A Advocacia-Geral da União (AGU) solicitou à Justiça Federal de Brasília o arquivamento da ação popular que contesta o uso de recursos públicos para viagens internacionais da primeira-dama, Janja. O pedido foi protocolado na última sexta-feira (27).
A ação, movida pelo advogado Jeffrey Chiquini e pelo vereador Guilherme Kilter (Novo-PR), acusa o governo de violar princípios constitucionais ao custear passagens, diárias em dólar, hospedagens e deslocamentos em aeronaves da FAB para Janja, que não possui cargo público. Eles pedem, ainda, que Janja devolva os valores gastos em viagens a Nova York, Roma, Paris, Moscou e São Petersburgo entre 2024 e 2025.
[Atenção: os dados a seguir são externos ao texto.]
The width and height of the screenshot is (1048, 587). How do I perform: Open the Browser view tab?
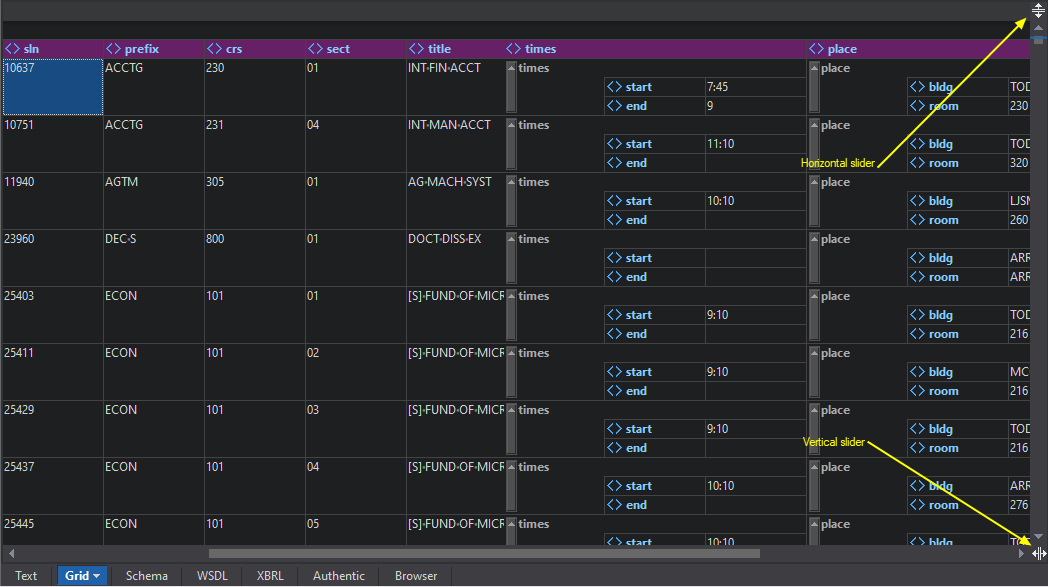point(416,576)
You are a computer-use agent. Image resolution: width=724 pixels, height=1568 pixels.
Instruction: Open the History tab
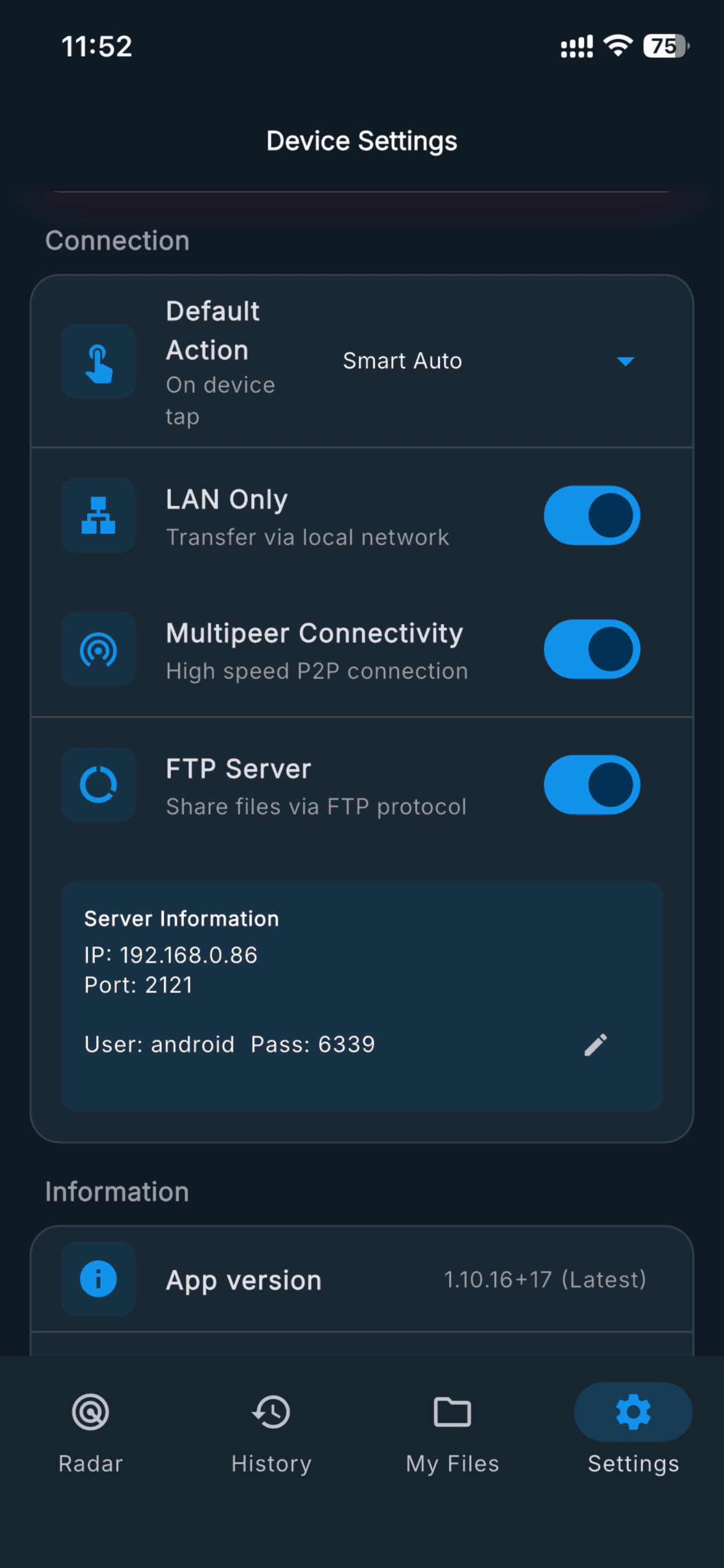271,1433
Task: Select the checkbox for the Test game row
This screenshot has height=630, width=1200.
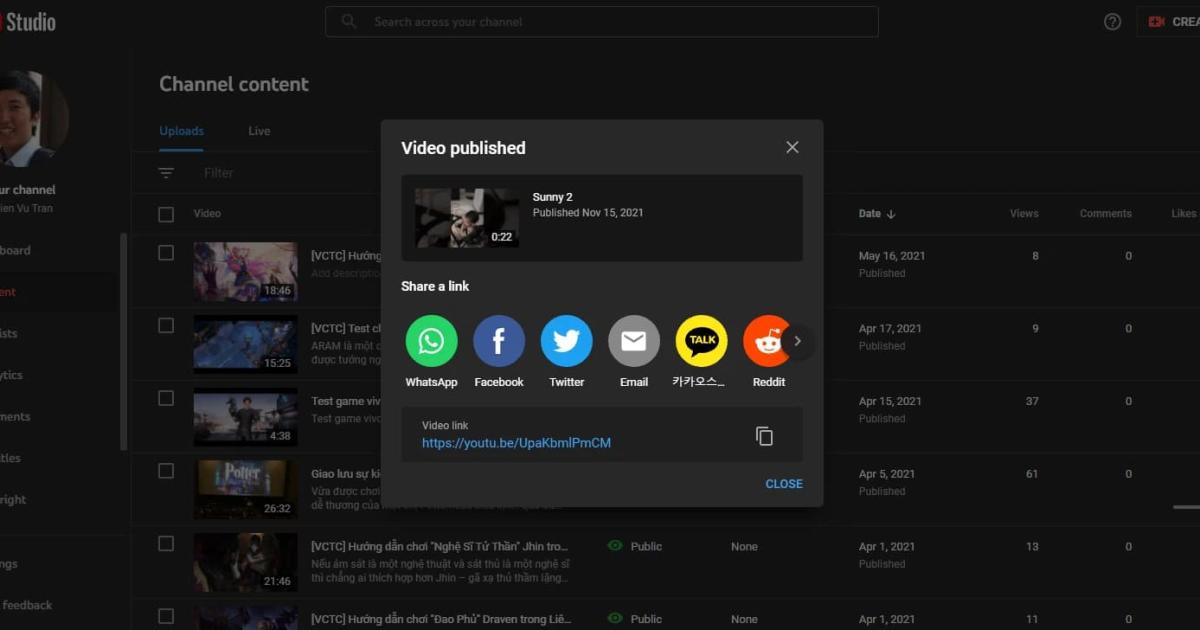Action: click(165, 397)
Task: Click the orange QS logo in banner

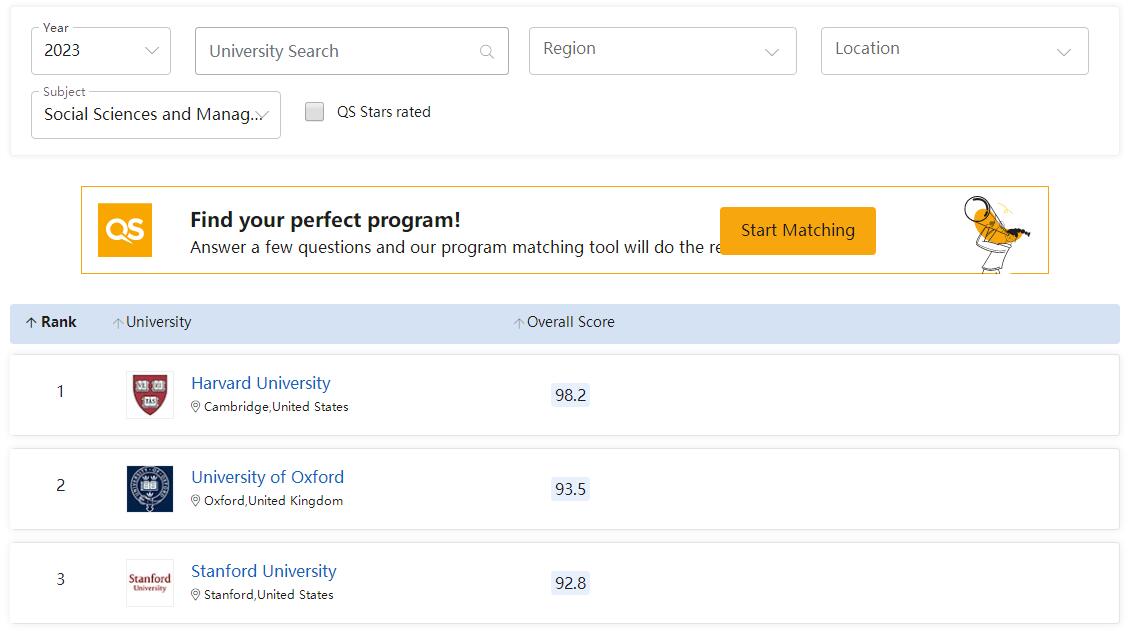Action: 125,230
Para a AGU, não há ilegalidade. O órgão afirmou que as viagens foram autorizadas por decretos presidenciais, integrando agendas oficiais em representação do Brasil. A AGU criticou a ação, chamando-a de “genérica e mal formulada”, e destacou que não há provas de prejuízo ao erário.
O ministro-chefe da AGU, Jorge Messias, classificou a iniciativa como “manobra midiática”, com objetivo de constranger o governo e gerar manchetes sensacionalistas. Segundo ele, a tentativa de impor ao Judiciário o julgamento de escolhas políticas do Executivo “beira o ativismo judicial” e fere a separação de poderes.
Antes, o juiz Leonardo Tavares Saraiva já havia negado liminar para suspender os gastos, por falta de indícios de lesão ao patrimônio público. A AGU espera o arquivamento definitivo do caso.